Friday, September 21, 2018

Renée Elise Goldsberry

Renée Elise Goldsberry gave a concert this evening at Swarthmore. It was free but "sold out" so quickly that the concert got doubled to meet demand in the Swarthmore audience.

It was delightful.

She sang a varied selection of songs --- yes, including getting the audience to sing along with songs from Hamilton --- and interspersed them with snippets of talking about the songs, their genesis, and why she picked them.

One of her stories was about going to see Maya Angelou and remembering no particular specifics of what she said, but only the feelings generated by seeing Maya Angelou speak. In that spirit, I say: this performance was a lovely, carefree step away from the usual cares and niggling worries of life to simply enjoy live music, words and notes flowing together and performed with beautiful skill.

I have a lot of live music coming up in the next week, I am looking forward to all of it.

This post's theme word epanalepsis, "a figure of speech defined by the repetition of the initial word(s) of a clause or sentence at the end of that same clause or sentence." The best music is played by musicians who are best.

Thursday, September 6, 2018

License to Quill

The premise of Jacopo Della Quercia's License to Quill is that Shakespeare is actually James Bond. The book attempts to fuse these two genres; it reads a lot like a writing exercise where the assignment was "a story clearly identifiably by tone and plot but with all the verbiage and styling of a different genre."

On the face of it, this is a premise I find appealing; however, it palls after awhile and did not really develop its own voice. There was nothing drawing me in, particularly, so I declare reading bankruptcy on this book at page 137 of 367. Oh well.

This post's theme word is anadiplosis, "the repetition of a word or words in successive clauses in such a way that the second clause starts with the same word which marks the end of the previous clause." The premise was interesting; interesting is not how the book turned out, for it leaned heavily on tired tropes and failed to use anadiplosis.

Wednesday, September 5, 2018

First-week-of-class nightmares

I dreamt I was walking along the street, and police officers drove by and shot the person I was walking with. I didn't know what to do to help. Thanks, brain, for this channelling of being mystified by the systems I must work inside. Plus reading the news. This dream was disturbing.

I dreamt I was visiting a friend in Toronto, and Canada got nuked. We became pedestrian refugees of a senseless attack. All the other pedestrian refugees were very nice, of course, but it wasn't clear where we should walk or who would help us when we got there. Or if the border was even open?
Thanks, brain, for this channelling of a feeling of powerlessness and despair, with generous helpings of the news, plus some flavor added from Station Eleven by Emily St. John Mandel. This dream in no way constitutes spoilers for the book, or indicates any hostility towards Canada.
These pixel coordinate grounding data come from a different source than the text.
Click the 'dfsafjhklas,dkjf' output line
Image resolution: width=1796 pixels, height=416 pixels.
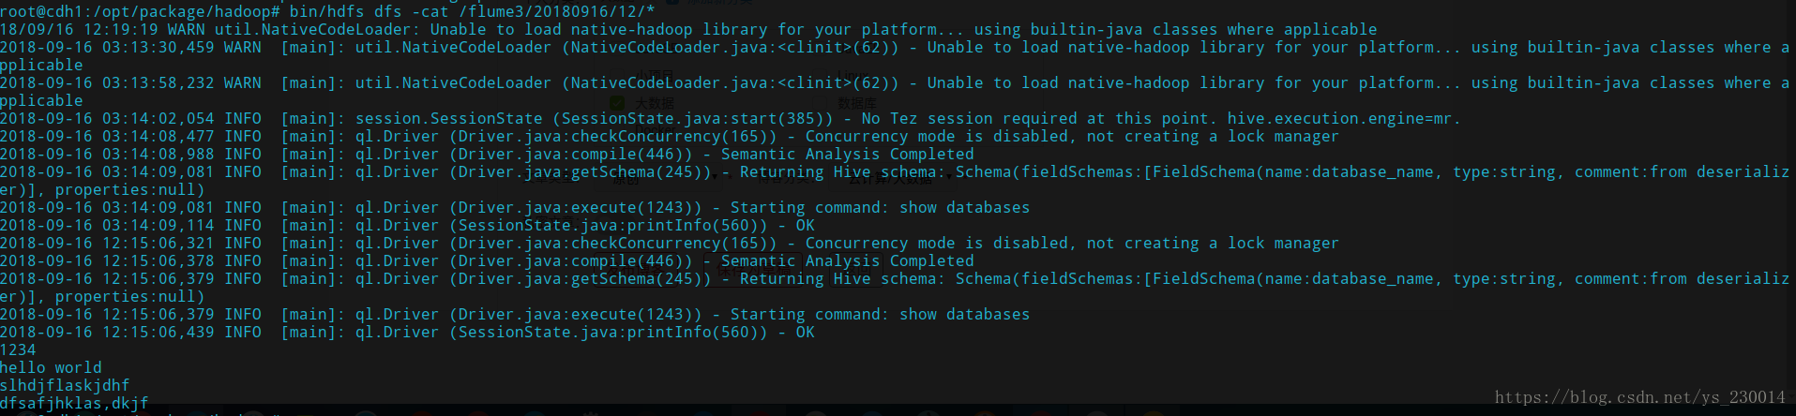pyautogui.click(x=74, y=403)
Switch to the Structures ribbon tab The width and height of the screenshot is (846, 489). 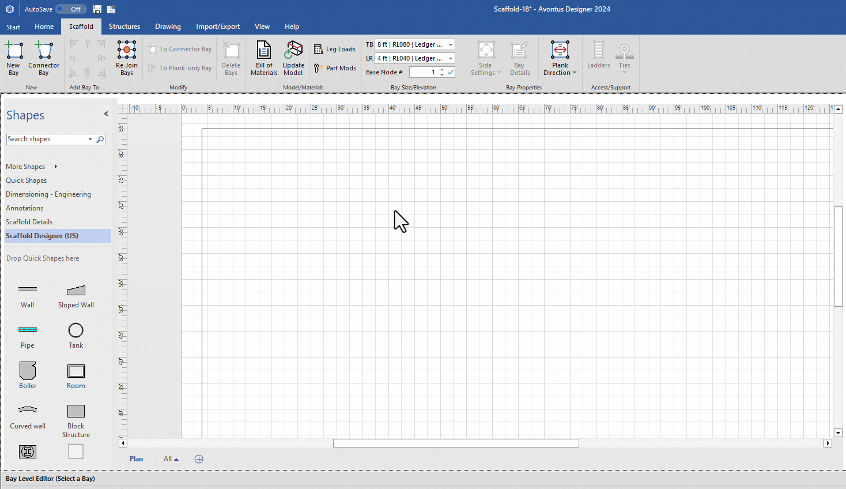[124, 27]
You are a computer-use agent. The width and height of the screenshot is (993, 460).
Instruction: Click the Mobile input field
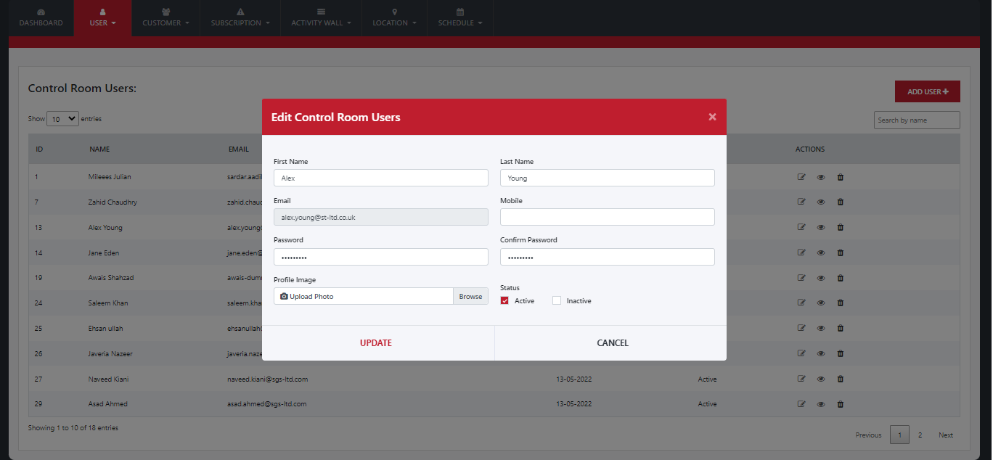tap(607, 217)
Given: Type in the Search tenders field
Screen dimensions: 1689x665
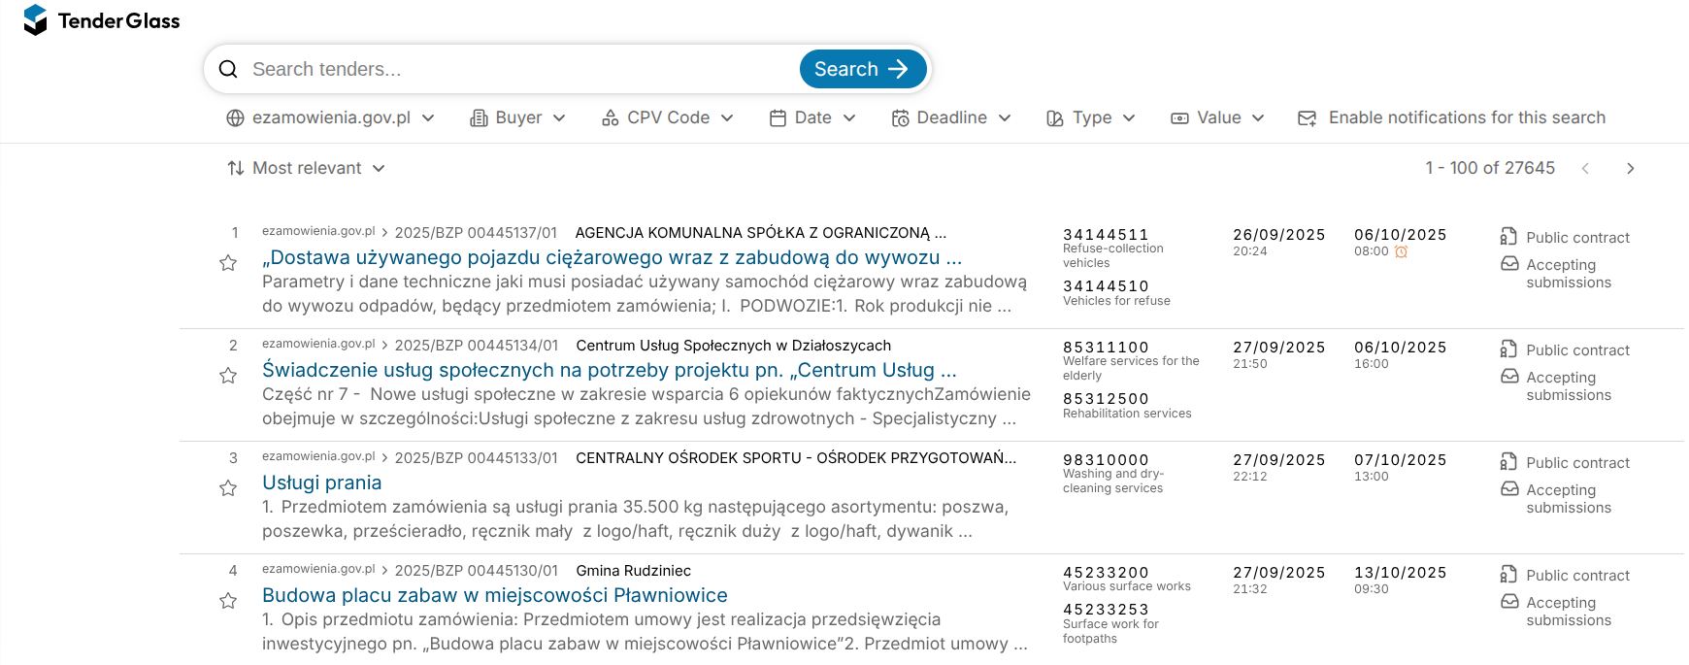Looking at the screenshot, I should coord(514,69).
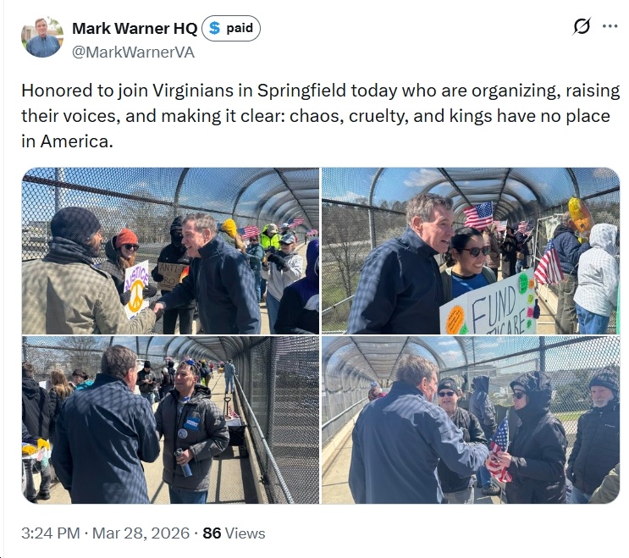The image size is (629, 558).
Task: Click the blue dollar sign icon
Action: coord(215,28)
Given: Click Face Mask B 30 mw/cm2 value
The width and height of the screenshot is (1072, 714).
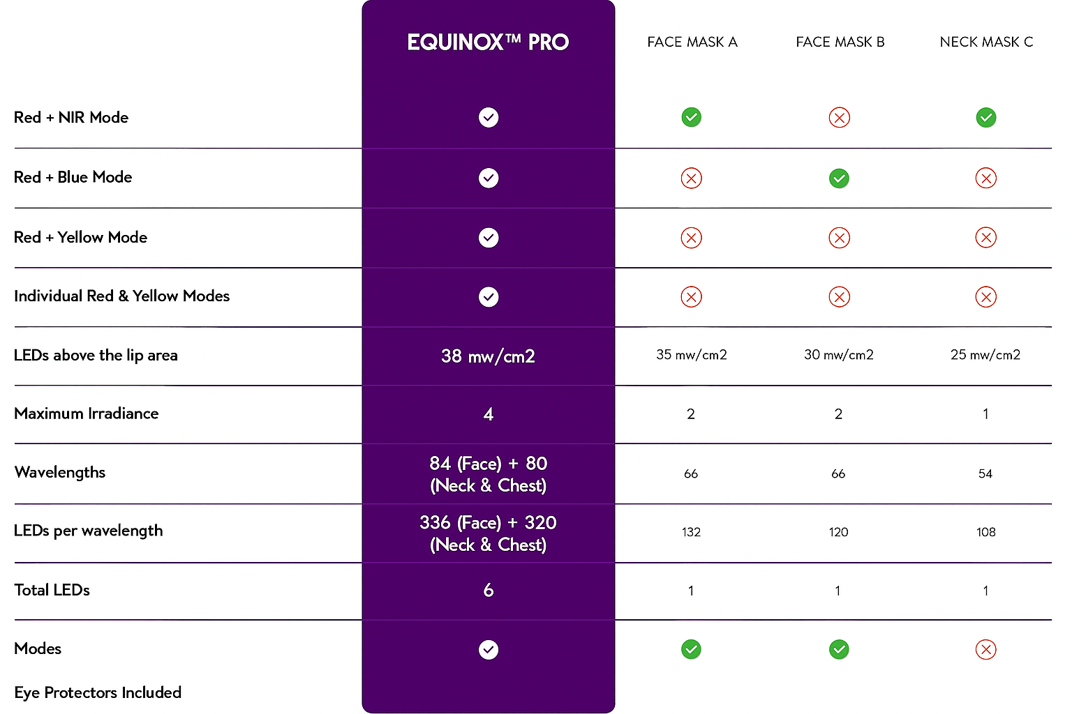Looking at the screenshot, I should click(839, 355).
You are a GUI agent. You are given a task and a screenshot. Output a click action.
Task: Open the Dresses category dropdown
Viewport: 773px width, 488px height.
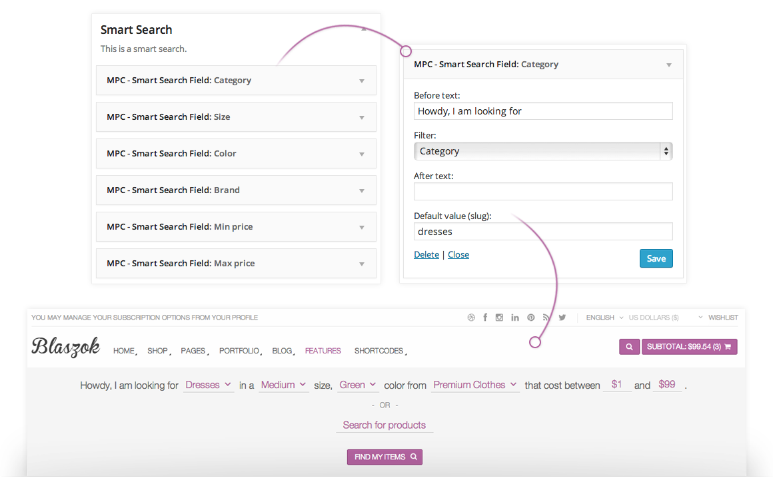point(208,385)
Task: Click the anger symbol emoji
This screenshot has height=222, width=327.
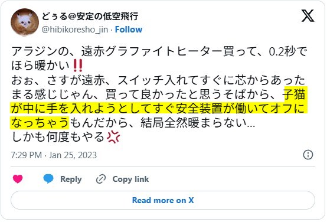Action: (113, 137)
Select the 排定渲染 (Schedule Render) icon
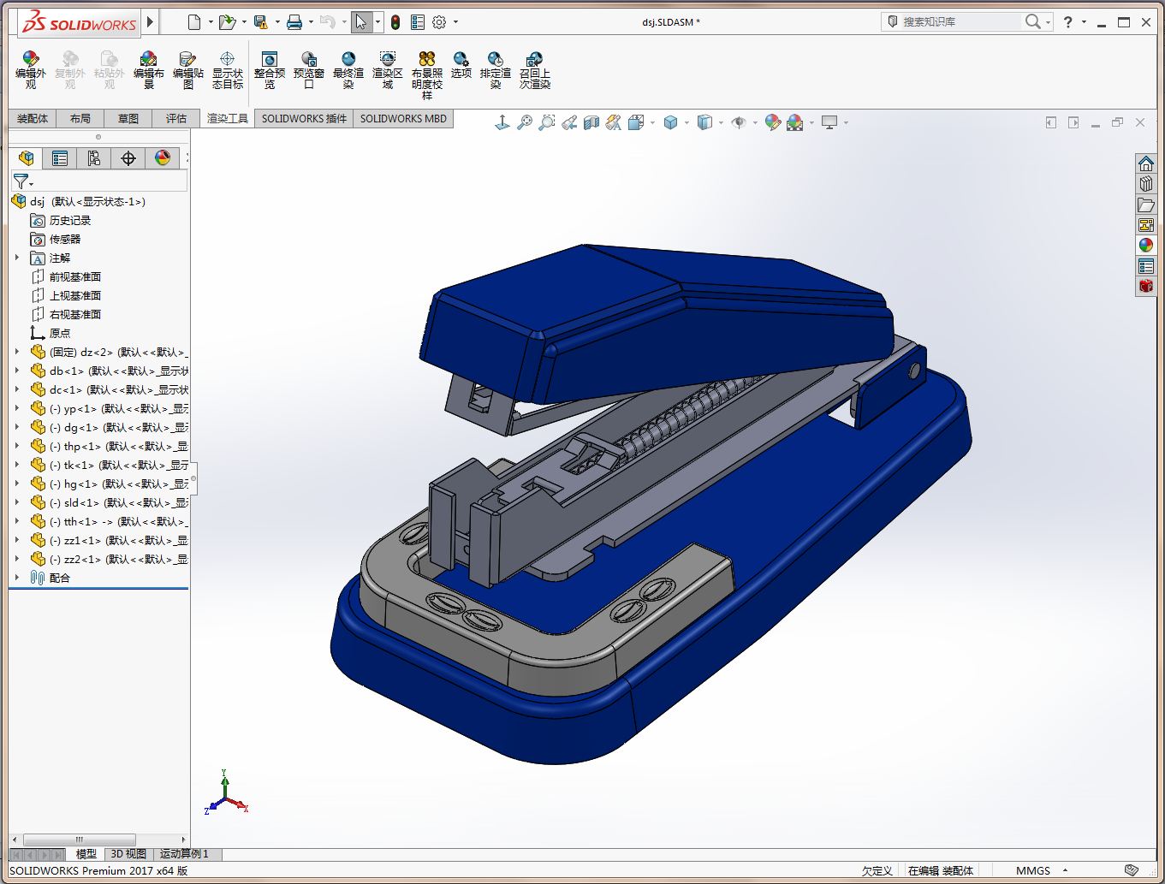This screenshot has width=1165, height=884. click(x=495, y=68)
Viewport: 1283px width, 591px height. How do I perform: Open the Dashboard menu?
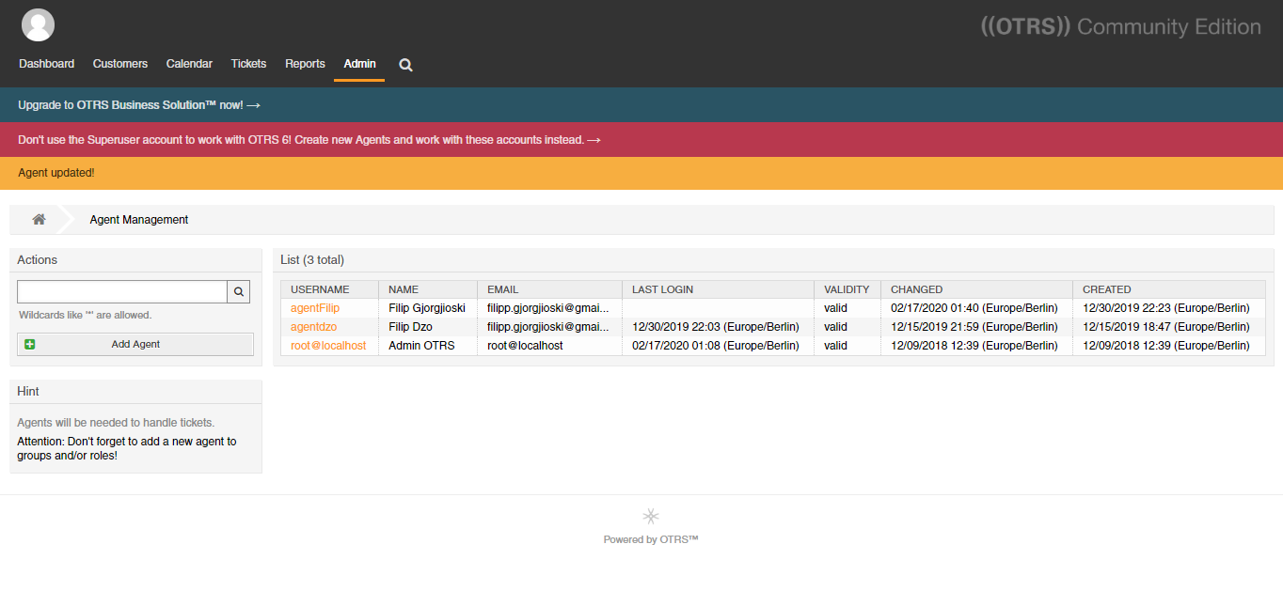[46, 64]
I dreamt I was called up for jury duty, and when I went, it was held on the top of a cliff. As I climbed the tenuous, slippery staircase, the final section of railing pulled out of the wall in my hands, and I slipped... and caught myself! On the cliffside. Which was not very grippy, so I briefly hung there, thinking "well, let's see if all that climbing helps me now...", then fell to the bottom of the stairwell, which started inside a building (unroofed, evidently). I managed only to sprain my ankles, but the person (also a professor!) behind me on the stairs dislocated one hip, broke the other leg, and had various spinal injuries.

While we were in the hospital, still in the dream, we were anxious that we would be penalized for missing jury duty. Then also the other professor was considering: if you sue the courthouse for injuries you incurred while attending jury duty, how will that be adjudicated? Thanks, brain, for this channelling of anxiety about fulfilling my adult responsibilities, with a little added bonus of "your hobbies are idle and won't help you in an emergency". (Double-added bonus for "and now I can't get back to sleep", which I will combat by "fine, then, let's start the day right now".)

Professors get anxious, too.

This post's theme word is tenesmus (n), "a distressing but ineffectual urge to defecate or urinate." Having a nightmare? Throw in some tenesmus for fun!